------ DATA SECTION ------
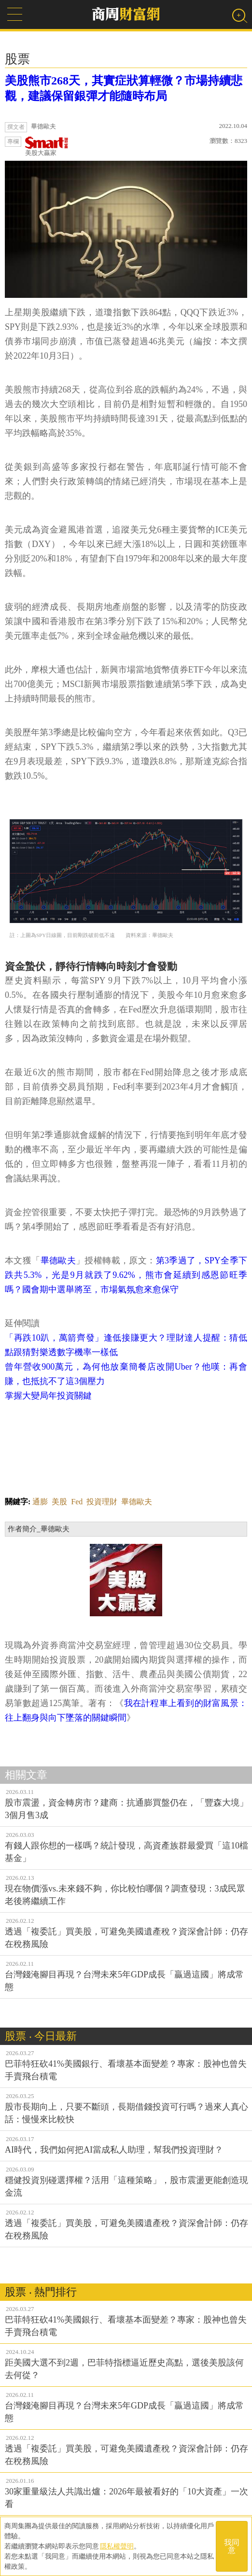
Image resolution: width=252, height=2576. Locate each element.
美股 (59, 1502)
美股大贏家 (47, 146)
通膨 (40, 1502)
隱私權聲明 (117, 2546)
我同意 (231, 2546)
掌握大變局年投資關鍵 (48, 1395)
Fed (77, 1502)
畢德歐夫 (58, 1260)
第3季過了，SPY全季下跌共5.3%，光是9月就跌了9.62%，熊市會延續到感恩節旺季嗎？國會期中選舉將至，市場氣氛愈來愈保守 (126, 1275)
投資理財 (101, 1502)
------
YOUR GOAL
Update every one of the rows above by replacing "resolution" with "size" and keeping everything else the same. Leave the pictures out of your answer.

EXERCISE RESPONSE
Image size: width=252, height=2576. Locate each element.
美股 (59, 1502)
美股大贏家 (47, 146)
通膨 (40, 1502)
隱私權聲明 (117, 2546)
我同意 (231, 2546)
掌握大變局年投資關鍵 (48, 1395)
Fed (77, 1502)
畢德歐夫 (58, 1260)
第3季過了，SPY全季下跌共5.3%，光是9月就跌了9.62%，熊市會延續到感恩節旺季嗎？國會期中選舉將至，市場氣氛愈來愈保守 (126, 1275)
投資理財 (101, 1502)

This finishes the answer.